Des gens argumentent auprès d'une femme dont le corps est transporté à l'hôpital à Beni le 15 août 2016
Des gens argumentent auprès d'une femme dont le corps est transporté à l'hôpital à Beni le 15 août 2016 - © KUDRA MALIRO - AFP

Un manifestant a été tué par balle mercredi lors de heurts avec les forces de l'ordre au cours d'une manifestation anti-gouvernementale à Beni, dans l'est de la République démocratique du Congo (RDC), a-t-on appris de source hospitalière.

"Cette personne a été tuée par une balle qui est entrée par le dos sans sortir de son corps", a déclaré le Dr Jérémie Muhindo de l'hôpital de Beni, où plusieurs centaines de personnes manifestaient contre l'inaction des autorités contre les violences qui touchent la région depuis deux ans. "Cinq personnes blessées dont trois par balles", ont été admises pour des soins, a ajouté le Dr Muhindo à l'AFP.

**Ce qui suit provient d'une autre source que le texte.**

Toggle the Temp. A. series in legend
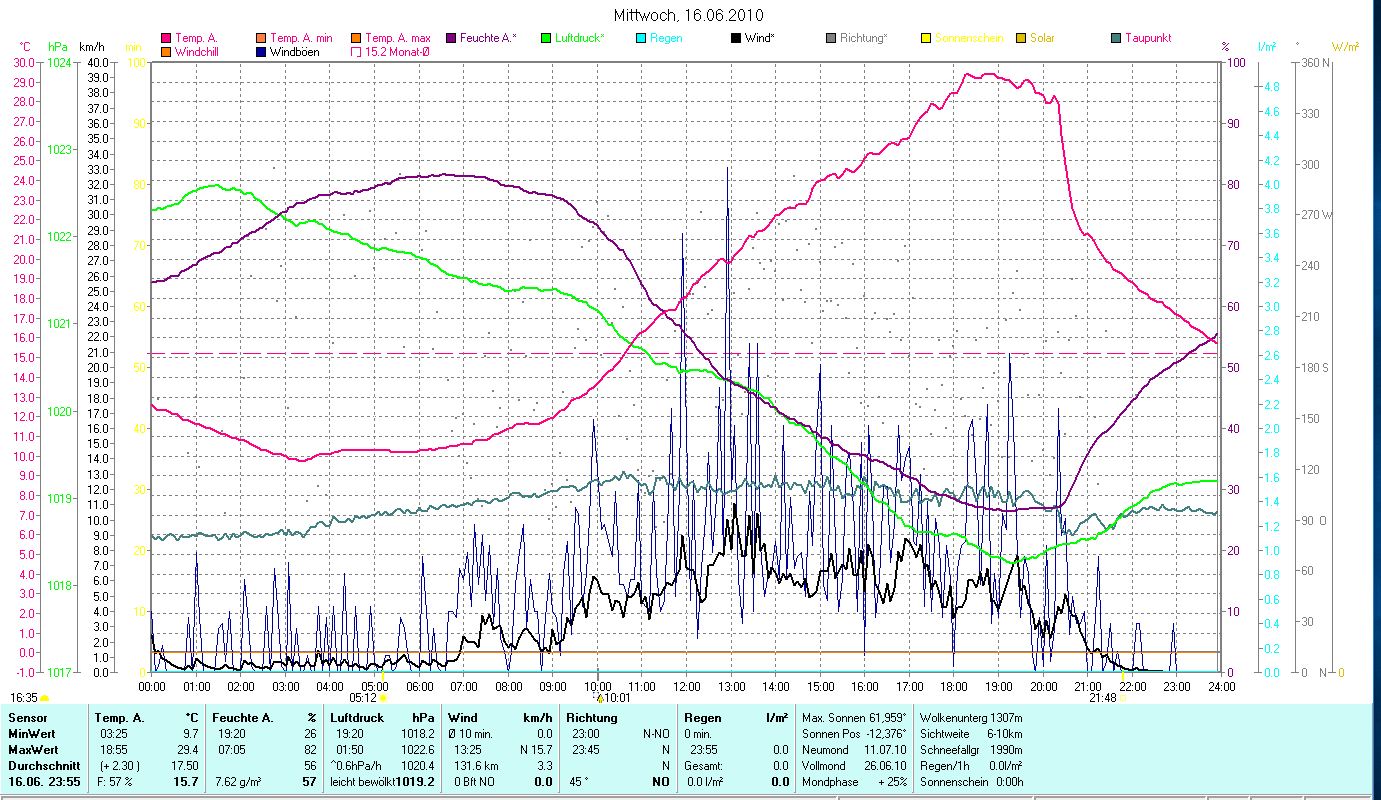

"Un jeune homme a été tué par un policier près de la rivière Kilokwa", a confirmé le président de la société civile de Beni Gilbert Kambale. "Un policier a tiré à bout portant sur un jeune habillé en jeans", parce qu'il paraissait "le plus actif" lors de la manifestation, selon un témoin de la scène près du grand marché de Beni.

Massacres à l'arme blanche

Le territoire de Beni et ses environs sont en proie à une série de massacres principalement à l'arme blanche, ayant causé la mort de plus de 650 personnes depuis octobre 2014.

La dernière tuerie d'envergure a vu 51 civils tués dans la nuit de samedi à dimanche dans des quartiers nord de Beni, à la lisière du parc de Virunga, repaire des rebelles ougandais de Forces démocratiques alliées (ADF), selon un bilan de la société civile de Beni. Le gouvernement évalue de son côté le total des morts à 42.

La société civile de Beni avait décrété trois journées "ville morte" à partir de lundi. Les manifestants avaient noué autour de leurs têtes des étoffes tatouées "Amani" (paix, en swahili), pour clôturer le deuil.

Danger identifié

En visite-éclair à Beni mardi, le Premier ministre congolais Augustin Matata Ponyo Mapon a été hué par la foule qui l'a appelé à la démission, en accusant les autorités de n'avoir pas protégé la population contre ce danger "bien identifié".

Le gouvernement congolais et la Mission de l'ONU en RDC (Monusco) attribuent ces tueries aux rebelles des ADF. Une version partiellement remise en cause par des experts qui imputent également une part de responsabilité à des soldats de l'armée régulière.